Кинематограф — искусство молодое. Он меняется на наших глазах. Меняется его содержание, меняется и его специфический язык. Но, к сожалению, его раз­витие происходит гораздо медленнее, чем этого требуют сегодняшние дела на земном шаре. Когда подумаешь, с какой стремительной быстротой развиваются в наши дни и наука, и техника, и общественные отношения, переворачивая сложившиеся представления, зачерки­вая то, что казалось вчера бесспорным, выдвигая чуть не ежедневно новые и новые проблемы, делается обид­но за нас, кинематографистов. Посмотришь подряд две-три новые картины, пусть даже хорошие картины, вполне профессионально, добротно поставленные и снятые, и рождается почти неизбежное ощущение кар­тонной ограниченности того мира, который возникает перед нами на экране.

Мне думается, что большое значение имеет здесь самая форма драматургического мышления, к которой мы привыкли. Пресловутая сценарная специфика зву­кового кино, как правило, восходит к театральной дра­матургии. Тысячелетиями складывались драматурги­ческие традиции. Современный сценарий отличается от пьесы обилием пластического материала, дробностью эпизодов, перебросками действия с места на место, ко­личеством персонажей, введением натуры, лаконизмом диалога, но принцип отбора событий, принцип движе­ния сюжета, по существу, аналогичен театральному. Мы точно так же сводим все явления жизни к ограни­ченному конфликту и, развивая этот конфликт, отби­раем только то, что служебно нужно нам для законо­мерного развития фабулы.
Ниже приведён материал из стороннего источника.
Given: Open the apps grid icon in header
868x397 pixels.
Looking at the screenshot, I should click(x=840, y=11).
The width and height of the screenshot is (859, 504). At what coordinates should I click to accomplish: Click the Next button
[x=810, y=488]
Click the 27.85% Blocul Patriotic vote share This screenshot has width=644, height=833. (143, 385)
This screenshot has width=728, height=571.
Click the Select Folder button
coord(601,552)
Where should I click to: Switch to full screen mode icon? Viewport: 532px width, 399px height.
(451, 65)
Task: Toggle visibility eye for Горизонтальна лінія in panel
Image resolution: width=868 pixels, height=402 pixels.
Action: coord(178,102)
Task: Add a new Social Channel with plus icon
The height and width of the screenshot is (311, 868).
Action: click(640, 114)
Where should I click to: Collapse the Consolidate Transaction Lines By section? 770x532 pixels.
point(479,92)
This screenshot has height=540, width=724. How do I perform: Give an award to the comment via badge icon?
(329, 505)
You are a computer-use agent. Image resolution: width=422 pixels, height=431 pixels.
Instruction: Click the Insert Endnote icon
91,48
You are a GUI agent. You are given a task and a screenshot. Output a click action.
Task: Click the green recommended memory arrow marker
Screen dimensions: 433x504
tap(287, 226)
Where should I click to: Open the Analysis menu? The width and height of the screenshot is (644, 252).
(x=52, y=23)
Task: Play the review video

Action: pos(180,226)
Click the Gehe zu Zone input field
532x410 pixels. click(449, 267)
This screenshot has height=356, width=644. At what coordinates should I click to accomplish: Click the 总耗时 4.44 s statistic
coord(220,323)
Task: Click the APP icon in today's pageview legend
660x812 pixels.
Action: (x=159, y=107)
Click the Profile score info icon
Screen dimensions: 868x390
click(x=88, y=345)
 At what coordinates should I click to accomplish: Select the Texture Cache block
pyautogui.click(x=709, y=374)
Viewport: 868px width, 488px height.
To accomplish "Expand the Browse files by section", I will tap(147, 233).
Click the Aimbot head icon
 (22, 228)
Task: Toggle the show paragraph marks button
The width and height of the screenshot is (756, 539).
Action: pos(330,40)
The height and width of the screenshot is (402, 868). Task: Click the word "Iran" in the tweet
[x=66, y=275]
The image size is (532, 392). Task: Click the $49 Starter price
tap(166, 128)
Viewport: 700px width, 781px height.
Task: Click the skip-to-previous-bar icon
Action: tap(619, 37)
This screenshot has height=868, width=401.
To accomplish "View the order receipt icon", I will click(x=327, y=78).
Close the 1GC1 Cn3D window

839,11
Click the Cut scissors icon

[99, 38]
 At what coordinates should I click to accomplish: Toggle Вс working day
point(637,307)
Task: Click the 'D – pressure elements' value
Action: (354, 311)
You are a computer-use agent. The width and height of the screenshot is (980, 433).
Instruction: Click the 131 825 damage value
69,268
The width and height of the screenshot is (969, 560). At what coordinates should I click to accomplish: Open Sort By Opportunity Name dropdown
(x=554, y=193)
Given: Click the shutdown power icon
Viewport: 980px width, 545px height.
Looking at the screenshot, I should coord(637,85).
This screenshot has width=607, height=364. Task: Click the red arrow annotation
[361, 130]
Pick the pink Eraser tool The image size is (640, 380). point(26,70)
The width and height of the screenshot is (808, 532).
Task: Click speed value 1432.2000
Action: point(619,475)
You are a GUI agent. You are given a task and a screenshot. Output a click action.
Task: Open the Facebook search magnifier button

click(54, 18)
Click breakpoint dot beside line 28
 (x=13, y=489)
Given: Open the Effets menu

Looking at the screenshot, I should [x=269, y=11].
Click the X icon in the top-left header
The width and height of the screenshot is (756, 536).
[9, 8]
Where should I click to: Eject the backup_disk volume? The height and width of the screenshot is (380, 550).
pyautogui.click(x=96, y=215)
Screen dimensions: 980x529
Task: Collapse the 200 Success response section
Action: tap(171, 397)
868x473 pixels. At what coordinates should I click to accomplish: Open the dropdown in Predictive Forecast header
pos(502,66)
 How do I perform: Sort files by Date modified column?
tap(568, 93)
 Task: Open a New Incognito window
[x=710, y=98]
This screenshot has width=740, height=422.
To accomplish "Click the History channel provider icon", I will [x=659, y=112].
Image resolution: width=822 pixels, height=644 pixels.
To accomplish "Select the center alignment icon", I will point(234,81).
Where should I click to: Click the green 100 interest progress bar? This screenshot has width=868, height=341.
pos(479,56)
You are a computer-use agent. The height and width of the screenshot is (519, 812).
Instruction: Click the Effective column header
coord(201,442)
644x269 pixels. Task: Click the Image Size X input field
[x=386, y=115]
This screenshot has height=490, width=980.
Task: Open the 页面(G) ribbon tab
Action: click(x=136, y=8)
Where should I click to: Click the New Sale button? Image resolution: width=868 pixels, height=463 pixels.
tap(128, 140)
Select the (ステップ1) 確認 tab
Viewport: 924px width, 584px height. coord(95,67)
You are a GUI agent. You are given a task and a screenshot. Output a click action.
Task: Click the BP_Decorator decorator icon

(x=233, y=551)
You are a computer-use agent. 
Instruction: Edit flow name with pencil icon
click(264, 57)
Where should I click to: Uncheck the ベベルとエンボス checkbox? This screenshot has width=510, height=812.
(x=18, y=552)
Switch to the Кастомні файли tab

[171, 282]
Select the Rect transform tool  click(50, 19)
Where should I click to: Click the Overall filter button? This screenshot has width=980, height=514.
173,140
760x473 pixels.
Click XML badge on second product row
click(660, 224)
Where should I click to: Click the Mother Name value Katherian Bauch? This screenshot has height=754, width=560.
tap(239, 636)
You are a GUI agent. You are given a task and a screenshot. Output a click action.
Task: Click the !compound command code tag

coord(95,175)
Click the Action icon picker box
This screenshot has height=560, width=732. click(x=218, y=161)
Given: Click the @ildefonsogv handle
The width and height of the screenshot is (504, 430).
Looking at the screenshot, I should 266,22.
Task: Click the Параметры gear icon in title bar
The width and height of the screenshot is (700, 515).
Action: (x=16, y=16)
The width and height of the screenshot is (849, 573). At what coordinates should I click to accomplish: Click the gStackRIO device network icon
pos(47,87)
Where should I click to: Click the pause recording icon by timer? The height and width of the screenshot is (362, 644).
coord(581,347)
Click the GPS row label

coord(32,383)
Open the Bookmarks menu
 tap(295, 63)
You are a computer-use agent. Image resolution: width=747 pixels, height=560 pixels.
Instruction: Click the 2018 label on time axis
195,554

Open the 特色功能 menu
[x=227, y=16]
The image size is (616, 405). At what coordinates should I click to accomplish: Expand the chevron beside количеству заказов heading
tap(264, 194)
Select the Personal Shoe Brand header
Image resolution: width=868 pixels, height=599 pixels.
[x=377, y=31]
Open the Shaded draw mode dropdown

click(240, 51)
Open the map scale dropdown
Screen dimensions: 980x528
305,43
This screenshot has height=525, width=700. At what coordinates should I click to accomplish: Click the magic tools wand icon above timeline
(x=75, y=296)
Театральный драматург связан условиями сцены, небольшим количеством персонажей, составом труппы, которую он должен занять в спектакле. Этих жестких условий нет в кинематографе, но привычка к ним водит нашей рукой, ограничивая наши возможности исследо­вания жизненных процессов. < —!>

Впрочем, в последнее время появляется все боль­ше сценариев, опирающихся не на театральные тради­ции, а на традиции прозы. Но и в них автор стремится свести содержание к единому ограниченному конфлик­ту, отсекая все, что кажется ему случайным, посторон­ним, и отбирая событие за событием, беседу за бесе­дой, поступок за поступком в таком порядке, чтобы все они служили цели развития и иллюстрации основного сюжетного узла. В итоге каждый эпизод делается рас- считанно служебным.

Между тем жизнь выглядит не так — и содержание, и течение ее сложнее. Последовательность реальных жизненных событий, да и сама форма их кажется нам иной раз слишком прихотливой, как бы случайной, не­закономерной. Но именно в этой кажущейся незаконо­мерности жизненных событий и лежит глубочайшее бо­гатство жизни, а подчас и смысл происходящего.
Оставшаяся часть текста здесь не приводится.